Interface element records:
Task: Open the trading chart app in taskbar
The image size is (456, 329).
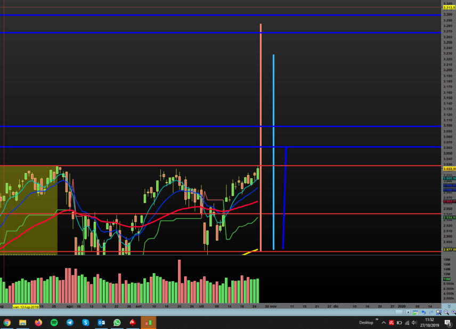Action: (148, 323)
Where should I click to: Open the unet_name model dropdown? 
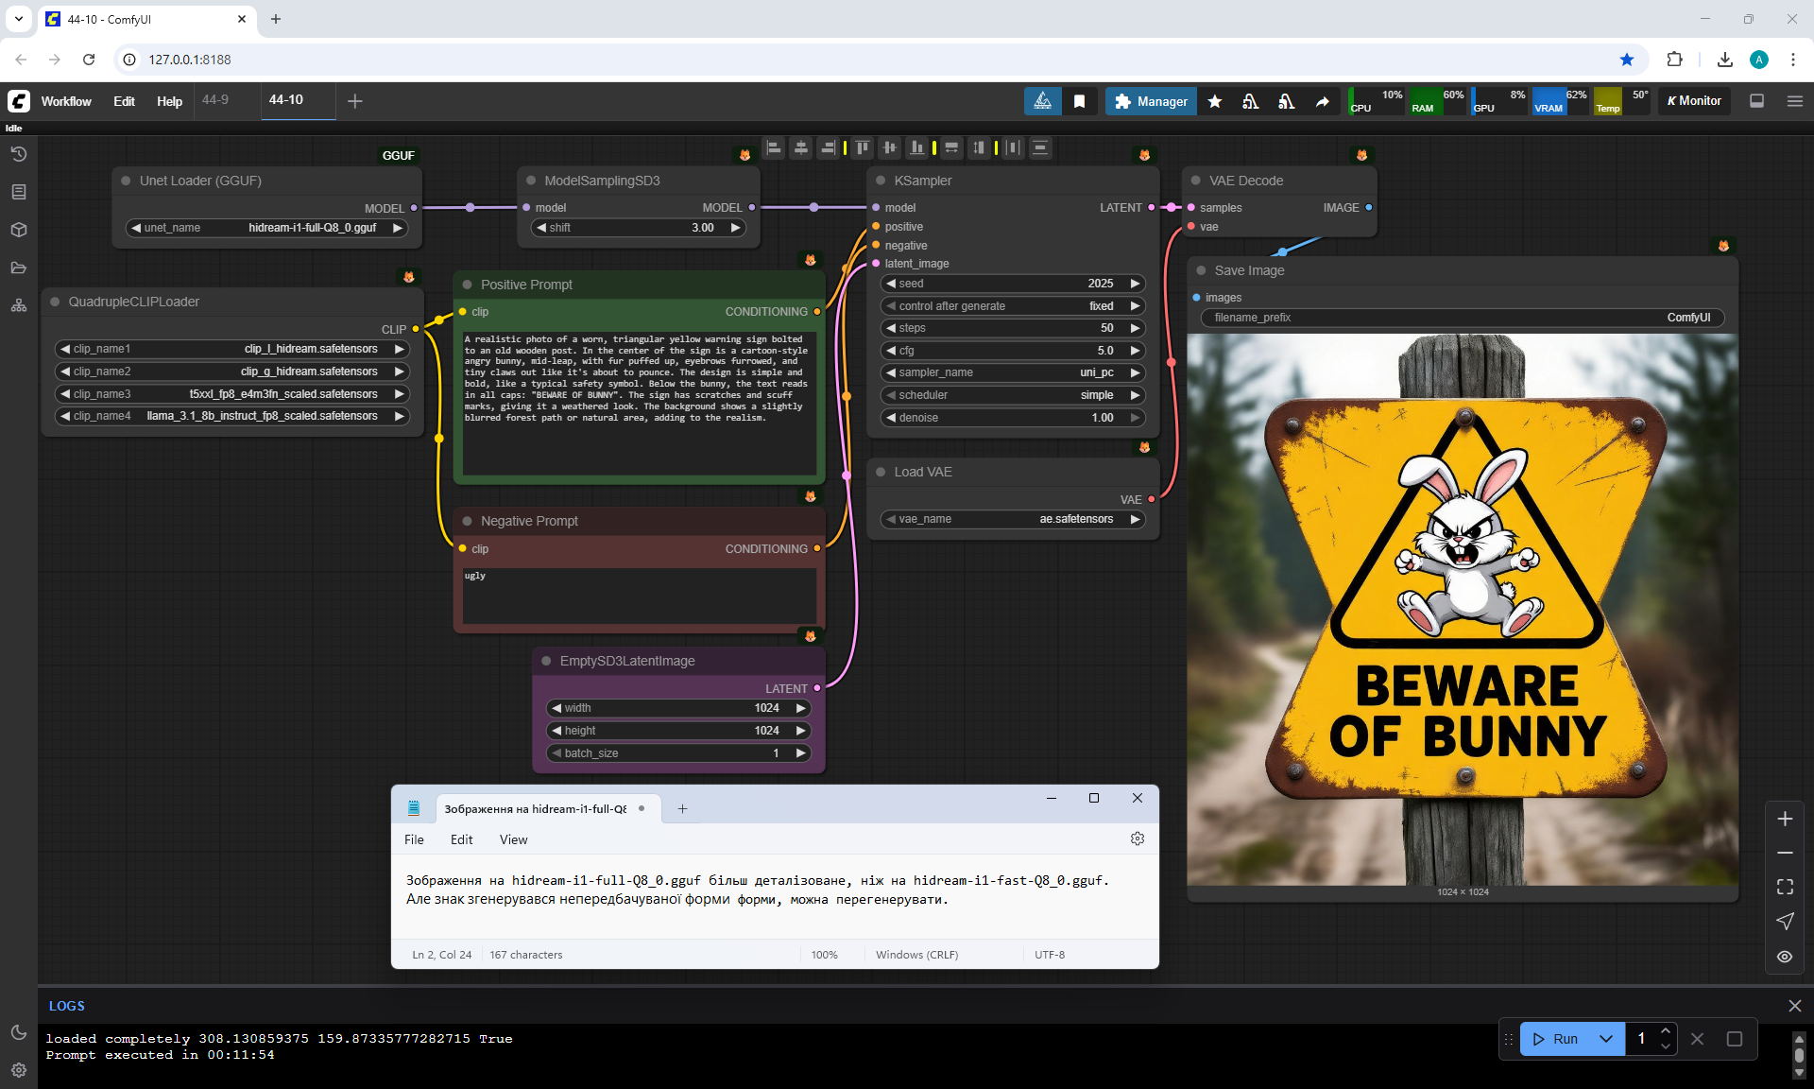(266, 228)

[Goal]
Copy all of the records above word for word, leaving out the pictures.

[Task answer]
Task: Open the trading chart app in taskbar
The image size is (456, 329).
Action: (148, 323)
Where should I click to: Open the unet_name model dropdown? 
(266, 228)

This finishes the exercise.